## The data
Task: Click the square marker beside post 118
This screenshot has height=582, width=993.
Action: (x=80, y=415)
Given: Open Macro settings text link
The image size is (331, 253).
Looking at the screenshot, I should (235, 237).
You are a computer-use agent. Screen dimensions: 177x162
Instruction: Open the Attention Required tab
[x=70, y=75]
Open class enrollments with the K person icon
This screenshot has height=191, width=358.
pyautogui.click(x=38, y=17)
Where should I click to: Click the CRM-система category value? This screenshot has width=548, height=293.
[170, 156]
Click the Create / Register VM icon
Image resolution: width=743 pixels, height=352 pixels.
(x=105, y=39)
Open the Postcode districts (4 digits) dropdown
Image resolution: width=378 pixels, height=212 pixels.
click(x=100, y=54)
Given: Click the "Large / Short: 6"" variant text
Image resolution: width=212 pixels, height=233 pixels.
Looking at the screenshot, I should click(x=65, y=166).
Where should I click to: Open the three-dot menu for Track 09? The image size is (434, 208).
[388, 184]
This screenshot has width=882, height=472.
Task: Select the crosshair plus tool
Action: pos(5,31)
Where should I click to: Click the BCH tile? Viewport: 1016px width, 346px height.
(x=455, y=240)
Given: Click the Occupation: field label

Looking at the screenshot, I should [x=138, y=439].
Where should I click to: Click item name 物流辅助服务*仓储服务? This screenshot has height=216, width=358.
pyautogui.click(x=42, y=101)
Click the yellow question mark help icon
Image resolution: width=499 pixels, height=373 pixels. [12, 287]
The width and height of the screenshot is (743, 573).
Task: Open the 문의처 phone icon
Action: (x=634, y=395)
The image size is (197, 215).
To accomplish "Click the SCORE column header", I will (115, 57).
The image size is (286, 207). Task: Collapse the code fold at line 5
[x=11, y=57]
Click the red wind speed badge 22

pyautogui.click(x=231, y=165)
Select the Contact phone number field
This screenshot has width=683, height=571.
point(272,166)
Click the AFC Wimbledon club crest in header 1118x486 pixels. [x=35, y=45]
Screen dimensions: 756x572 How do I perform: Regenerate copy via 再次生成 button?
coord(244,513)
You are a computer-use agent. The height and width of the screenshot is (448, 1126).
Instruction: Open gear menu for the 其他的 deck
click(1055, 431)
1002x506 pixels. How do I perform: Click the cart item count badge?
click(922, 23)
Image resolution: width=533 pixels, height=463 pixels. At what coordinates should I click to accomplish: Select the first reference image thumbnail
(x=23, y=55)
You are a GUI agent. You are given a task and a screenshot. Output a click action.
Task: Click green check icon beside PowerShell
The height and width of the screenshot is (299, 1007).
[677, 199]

## Problem statement
Look for the word "agent". Copy out every line of the data that has it.

## Answer section
You are a computer-use agent. Screen dimensions: 177x162
You are a computer-use agent. The height and width of the screenshot is (448, 1126).
You are a GUI agent. You are given a task and a screenshot. Output a click action.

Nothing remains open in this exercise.